The plant Cannabis has been known for centuries to be beneficial in a variety of gastrointestinal diseases, including emesis, diarrhea, inflammatory bowel disease and intestinal pain. Delta(9)-tetrahydrocannabinol, the main psychotropic component of Cannabis, acts via at least two types of cannabinoid receptors, named CB1 and CB2 receptors. CB1 receptors are located primarily on central and peripheral neurons (including the enteric nervous system) where they modulate neurotransmitter release, whereas CB2 receptors are concerned with immune function, inflammation and pain. The discovery of endogenous ligands [i.e. anandamide and 2-arachidonoyl glycerol (2-AG)] for these receptors indicates the presence of a functional endogenous cannabinoid system in the gastrointestinal tract. Anatomical and functional evidence suggests the presence of CB1 receptors in the myenteric plexus, which are associated with cholinergic neurons in a variety of species, including in humans. Activation of prejunctional CB1 receptors reduces excitatory enteric transmission (mainly cholinergic transmission) in different regions of the gastrointestinal tract. Consistently, in vivo studies have shown that cannabinoids reduce gastrointestinal transit in rodents through activation of CB1, but not CB2, receptors.

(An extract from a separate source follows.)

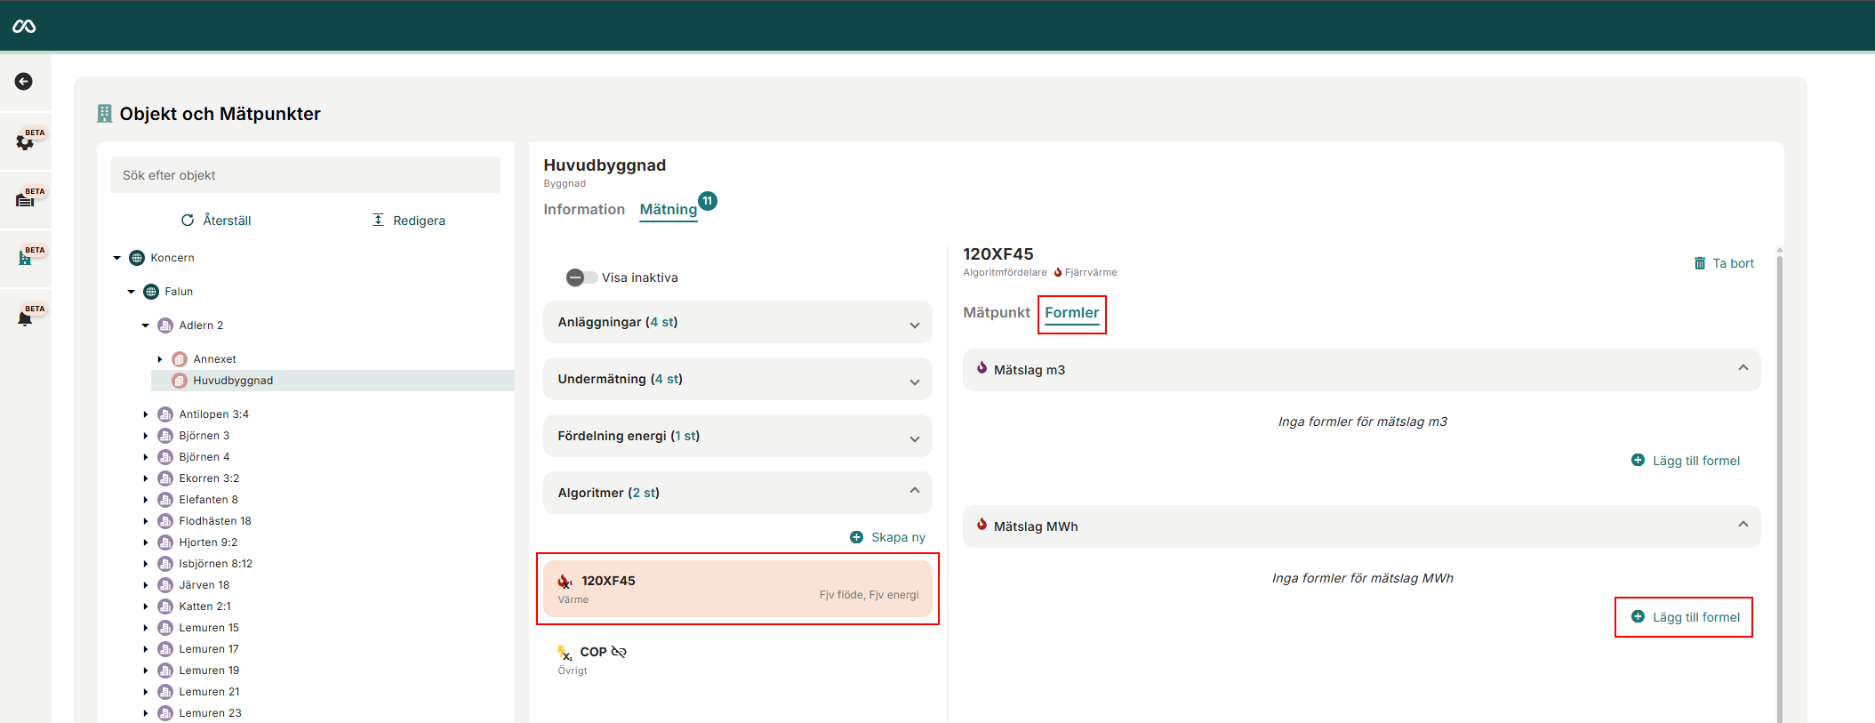
Task: Open the settings gear in the sidebar
Action: (25, 141)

However, in pathophysiological states, both CB1 and CB2 receptors could reduce the increase of intestinal motility induced by inflammatory stimuli. Cannabinoids also reduce gastrointestinal motility in randomized clinical trials. Overall, modulation of the gut endogenous cannabinoid system may provide a useful therapeutic target for disorders of gastrointestinal motility.